• 13:54
  • Thursday ,02 September 2010
العربية

Tony Blair book describes Gordon Brown as 'maddening'

By-BBC

International News

00:09

Thursday ,02 September 2010

Tony Blair book describes Gordon Brown as 'maddening'

Former UK Prime Minister Tony Blair has called his successor Gordon Brown "maddening", as he outlined tensions between them in his memoirs.

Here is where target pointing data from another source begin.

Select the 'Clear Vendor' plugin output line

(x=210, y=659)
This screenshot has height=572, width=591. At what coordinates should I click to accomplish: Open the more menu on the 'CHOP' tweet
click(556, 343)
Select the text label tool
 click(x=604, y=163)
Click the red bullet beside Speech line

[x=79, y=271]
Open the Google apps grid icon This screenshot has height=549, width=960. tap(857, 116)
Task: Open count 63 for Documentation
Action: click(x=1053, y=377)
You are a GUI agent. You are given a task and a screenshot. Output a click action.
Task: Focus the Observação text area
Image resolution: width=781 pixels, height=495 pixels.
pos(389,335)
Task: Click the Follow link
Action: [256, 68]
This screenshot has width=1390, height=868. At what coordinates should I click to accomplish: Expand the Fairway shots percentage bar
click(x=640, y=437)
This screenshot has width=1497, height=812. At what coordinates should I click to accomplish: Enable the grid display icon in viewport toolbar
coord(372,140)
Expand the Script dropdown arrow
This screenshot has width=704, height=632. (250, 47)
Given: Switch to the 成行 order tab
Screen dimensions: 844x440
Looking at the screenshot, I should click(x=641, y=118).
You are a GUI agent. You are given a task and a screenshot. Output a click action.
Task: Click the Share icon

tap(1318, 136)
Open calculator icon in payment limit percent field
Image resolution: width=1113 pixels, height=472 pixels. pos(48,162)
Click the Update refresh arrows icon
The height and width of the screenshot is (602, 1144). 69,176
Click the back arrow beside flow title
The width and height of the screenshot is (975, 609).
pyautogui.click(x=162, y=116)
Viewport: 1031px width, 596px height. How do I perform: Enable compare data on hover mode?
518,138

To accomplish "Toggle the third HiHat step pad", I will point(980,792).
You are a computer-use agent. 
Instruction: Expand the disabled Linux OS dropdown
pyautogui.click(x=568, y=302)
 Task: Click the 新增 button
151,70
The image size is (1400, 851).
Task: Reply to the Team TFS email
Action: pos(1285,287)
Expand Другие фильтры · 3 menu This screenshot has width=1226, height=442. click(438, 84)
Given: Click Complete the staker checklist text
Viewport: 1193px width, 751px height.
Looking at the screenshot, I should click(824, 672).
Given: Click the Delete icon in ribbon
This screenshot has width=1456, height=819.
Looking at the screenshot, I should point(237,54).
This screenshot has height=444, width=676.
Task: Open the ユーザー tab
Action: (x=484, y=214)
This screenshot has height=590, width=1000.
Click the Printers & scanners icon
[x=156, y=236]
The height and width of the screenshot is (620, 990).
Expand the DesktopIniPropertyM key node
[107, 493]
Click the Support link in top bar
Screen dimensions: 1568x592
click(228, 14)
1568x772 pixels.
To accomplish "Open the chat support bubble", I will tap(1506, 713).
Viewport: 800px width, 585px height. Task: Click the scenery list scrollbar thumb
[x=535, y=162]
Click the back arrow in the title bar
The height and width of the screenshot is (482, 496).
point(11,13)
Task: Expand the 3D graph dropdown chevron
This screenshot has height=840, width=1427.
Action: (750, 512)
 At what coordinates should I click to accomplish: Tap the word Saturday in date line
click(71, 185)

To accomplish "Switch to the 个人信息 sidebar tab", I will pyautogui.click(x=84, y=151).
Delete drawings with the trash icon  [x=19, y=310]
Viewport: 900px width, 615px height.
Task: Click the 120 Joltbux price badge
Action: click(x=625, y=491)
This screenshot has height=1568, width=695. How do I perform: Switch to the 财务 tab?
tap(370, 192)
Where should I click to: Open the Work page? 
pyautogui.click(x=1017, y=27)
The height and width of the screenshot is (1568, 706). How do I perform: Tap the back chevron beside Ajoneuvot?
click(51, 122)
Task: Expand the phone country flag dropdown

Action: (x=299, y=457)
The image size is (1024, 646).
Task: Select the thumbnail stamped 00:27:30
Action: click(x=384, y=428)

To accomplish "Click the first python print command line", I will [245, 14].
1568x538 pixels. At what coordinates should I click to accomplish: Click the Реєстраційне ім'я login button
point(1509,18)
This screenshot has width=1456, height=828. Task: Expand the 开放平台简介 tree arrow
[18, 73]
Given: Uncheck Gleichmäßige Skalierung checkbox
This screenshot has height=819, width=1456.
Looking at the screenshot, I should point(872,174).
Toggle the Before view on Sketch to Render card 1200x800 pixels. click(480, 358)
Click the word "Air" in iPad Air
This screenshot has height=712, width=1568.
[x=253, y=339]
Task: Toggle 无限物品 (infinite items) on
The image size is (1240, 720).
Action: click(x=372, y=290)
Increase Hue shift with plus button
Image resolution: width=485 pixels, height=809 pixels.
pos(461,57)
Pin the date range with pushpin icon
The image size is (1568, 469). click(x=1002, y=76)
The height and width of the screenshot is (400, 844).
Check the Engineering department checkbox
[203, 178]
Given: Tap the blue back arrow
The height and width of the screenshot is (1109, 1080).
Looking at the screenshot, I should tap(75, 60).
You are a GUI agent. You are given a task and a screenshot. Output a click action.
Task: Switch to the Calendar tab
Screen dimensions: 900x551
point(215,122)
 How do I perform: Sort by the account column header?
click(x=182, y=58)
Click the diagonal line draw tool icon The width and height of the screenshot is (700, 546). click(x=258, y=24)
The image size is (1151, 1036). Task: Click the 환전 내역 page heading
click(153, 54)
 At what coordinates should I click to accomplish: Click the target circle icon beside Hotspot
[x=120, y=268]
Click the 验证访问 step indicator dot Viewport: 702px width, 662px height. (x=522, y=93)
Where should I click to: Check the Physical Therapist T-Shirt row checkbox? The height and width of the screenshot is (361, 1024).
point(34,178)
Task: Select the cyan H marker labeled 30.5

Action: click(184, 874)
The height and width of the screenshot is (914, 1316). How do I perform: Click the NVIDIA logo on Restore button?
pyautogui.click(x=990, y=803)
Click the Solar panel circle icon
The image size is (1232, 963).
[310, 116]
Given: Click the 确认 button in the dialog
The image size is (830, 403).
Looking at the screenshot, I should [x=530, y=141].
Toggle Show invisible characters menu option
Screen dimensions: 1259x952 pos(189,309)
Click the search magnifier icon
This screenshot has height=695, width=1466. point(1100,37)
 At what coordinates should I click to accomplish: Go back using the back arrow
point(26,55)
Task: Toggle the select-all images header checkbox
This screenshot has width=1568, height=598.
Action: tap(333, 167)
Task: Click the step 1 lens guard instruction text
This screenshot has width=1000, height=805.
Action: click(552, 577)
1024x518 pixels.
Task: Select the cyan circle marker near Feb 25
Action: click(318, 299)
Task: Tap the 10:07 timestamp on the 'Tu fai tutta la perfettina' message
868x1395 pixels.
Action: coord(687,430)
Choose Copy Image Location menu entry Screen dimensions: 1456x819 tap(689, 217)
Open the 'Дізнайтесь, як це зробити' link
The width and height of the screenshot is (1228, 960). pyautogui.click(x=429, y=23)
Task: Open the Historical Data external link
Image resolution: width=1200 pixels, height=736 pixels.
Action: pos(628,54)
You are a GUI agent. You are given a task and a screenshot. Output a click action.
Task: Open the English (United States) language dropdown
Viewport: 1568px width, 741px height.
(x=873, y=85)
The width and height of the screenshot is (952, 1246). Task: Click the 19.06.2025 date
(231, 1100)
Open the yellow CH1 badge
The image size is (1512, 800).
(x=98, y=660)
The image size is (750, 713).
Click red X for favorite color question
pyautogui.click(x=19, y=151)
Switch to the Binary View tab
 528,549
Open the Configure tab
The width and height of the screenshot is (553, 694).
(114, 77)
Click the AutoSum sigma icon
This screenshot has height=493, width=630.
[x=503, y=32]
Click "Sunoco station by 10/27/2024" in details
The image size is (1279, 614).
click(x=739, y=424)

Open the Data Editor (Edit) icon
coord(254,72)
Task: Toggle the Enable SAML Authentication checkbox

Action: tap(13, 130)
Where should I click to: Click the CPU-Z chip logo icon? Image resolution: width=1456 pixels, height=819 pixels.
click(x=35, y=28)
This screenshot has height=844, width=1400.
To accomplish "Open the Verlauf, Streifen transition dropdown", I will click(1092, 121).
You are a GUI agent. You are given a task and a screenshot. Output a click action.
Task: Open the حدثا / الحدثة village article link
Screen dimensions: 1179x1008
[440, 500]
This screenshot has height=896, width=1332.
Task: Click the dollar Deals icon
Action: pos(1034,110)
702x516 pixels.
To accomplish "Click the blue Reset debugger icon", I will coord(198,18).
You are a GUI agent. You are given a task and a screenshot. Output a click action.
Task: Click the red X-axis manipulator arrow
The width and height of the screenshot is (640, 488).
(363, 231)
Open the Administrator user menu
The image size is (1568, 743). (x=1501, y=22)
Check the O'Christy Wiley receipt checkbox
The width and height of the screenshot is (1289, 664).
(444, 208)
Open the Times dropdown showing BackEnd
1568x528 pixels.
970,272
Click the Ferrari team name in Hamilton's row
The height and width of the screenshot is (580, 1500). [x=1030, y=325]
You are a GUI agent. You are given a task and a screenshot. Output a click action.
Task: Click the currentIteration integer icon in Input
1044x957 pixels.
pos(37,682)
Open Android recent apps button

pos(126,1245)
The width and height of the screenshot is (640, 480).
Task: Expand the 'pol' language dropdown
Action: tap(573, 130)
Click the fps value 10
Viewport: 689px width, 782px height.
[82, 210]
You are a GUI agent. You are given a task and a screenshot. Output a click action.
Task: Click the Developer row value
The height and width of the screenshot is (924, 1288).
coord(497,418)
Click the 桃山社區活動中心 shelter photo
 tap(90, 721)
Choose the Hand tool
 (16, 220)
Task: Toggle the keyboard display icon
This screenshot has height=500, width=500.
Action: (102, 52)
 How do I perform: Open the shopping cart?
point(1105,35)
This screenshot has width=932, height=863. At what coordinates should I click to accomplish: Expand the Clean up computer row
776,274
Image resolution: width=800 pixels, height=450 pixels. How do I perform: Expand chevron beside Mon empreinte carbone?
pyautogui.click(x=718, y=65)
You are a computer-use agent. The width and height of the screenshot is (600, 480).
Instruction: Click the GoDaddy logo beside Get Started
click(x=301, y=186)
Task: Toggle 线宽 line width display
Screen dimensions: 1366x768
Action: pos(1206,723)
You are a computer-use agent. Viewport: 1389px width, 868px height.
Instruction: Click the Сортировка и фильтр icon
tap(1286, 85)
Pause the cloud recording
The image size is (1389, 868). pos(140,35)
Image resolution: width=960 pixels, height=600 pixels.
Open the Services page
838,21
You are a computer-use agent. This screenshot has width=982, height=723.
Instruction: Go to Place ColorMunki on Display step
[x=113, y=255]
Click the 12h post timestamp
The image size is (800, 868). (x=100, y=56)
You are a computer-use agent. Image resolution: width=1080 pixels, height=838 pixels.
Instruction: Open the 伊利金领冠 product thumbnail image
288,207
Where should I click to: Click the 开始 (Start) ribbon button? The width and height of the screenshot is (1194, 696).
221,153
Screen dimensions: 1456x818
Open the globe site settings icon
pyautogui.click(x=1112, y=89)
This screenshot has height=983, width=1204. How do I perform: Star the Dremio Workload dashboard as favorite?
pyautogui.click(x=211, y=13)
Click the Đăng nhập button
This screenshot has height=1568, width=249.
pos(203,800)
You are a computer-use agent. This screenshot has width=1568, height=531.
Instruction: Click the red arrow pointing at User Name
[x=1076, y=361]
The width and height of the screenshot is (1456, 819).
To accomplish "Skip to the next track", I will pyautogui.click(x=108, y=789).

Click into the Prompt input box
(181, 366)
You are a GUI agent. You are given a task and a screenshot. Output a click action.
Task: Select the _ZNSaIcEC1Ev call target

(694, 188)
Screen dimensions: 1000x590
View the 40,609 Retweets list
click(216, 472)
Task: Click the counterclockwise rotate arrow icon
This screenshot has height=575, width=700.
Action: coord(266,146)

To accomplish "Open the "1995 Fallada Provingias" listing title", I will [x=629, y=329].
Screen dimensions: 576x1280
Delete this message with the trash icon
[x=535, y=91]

He called Mr Brown a "capable and brilliant" chancellor but added he had put him under "relentless" pressure.
 
Mr Brown was "a strange guy" and Labour lost the recent election because it had backed away from more reforms, he said.
 
But Labour leadership hopeful Diane Abbott accused Mr Blair of "putting the knife" into his successor.
 
In his book, the former prime minister also revealed his "anguish" over the deaths of UK service personnel in Iraq but defended his decision to back the US-led invasion in 2003.
 
'Going on impossible
It is the first time Mr Blair has given his account of his relationship with Mr Brown while they were prime minister and chancellor - and BBC political editor Nick Robinson said it seemed things had been much worse between the two men than had been reported.
 
In the book, Mr Blair described Mr Brown, who succeeded him in 10 Downing Street in 2007, as a "strange guy" and said his time as prime minister was "never going to work". But it would have been "well nigh impossible" to stop him taking over, due to his power base within the party and media.
 
He said: "Was he difficult, at times maddening? Yes. But he was also strong, capable and brilliant, and those were qualities for which I never lost respect."
 
Mr Blair argued that, had he sacked or demoted Mr Brown, "the party and the government would have been severely and immediately destabilised and his ascent to the office of prime minister would probably have been even faster".
 
In a BBC interview to accompany the book launch, Mr Blair said his relationship with Mr Brown was "frankly hard, going on impossible" but that "for large parts of the time we were in government, he was an immense source of strength".
 
He added that, when Mr Brown was chancellor, "people maybe over-estimated his capacity to be prime minister" but then during "the last three years, when he was prime minister, people maybe underestimated his strengths".
 
'In control'
On the Iraq war, Mr Blair also insisted leaving Saddam Hussein in power would have been a "bigger risk" to security than removing him.
 
He acknowledged "we did not anticipate the role of al-Qaeda or Iran" in planning for the aftermath of the conflict and spoke of his "anguish" over the conflict.
 
"I feel desperately sorry for them, sorry for the lives cut short, sorry for the families whose bereavement is made worse by the controversy over why their loved ones died, sorry for the utterly unfair selection that the loss should be theirs."
 
In the book he also said he always believed he had been "in control" of his alcohol intake but admitted he had been at the "outer limit" of units of alcohol per week, something he said helped him relax and escape the pressure.
 
"Stiff whisky or G&T before dinner, couple of glasses of wine or even half a bottle with it. So not excessively excessive. I had a limit. But I was aware that it had become a prop."
 
Mr Brown's spokesman said he would not be commenting on the book, but Labour leadership candidate Diane Abbott said: "I'm surprised Tony Blair couldn't have waited a decent interval before putting the knife into Gordon Brown. It's not helpful to the party at this point."
 
One Labour MP close to Mr Brown told the BBC: "It is pretty much as we expected. It's certainly difficult to say there weren't tensions between them. But it is impossible to deal with the book. Once you answer one question, there are hundreds more. But we know most of it already. Tony Blair did promise to go and he chose not to. It is inevitably a one-sided account."
 
The former prime minister will be out of the UK on publication day, attending the opening of Middle East peace talks at the White House in Washington in his role as an envoy for the "Quartet" of the United Nations, Russia, the United States and the European Union.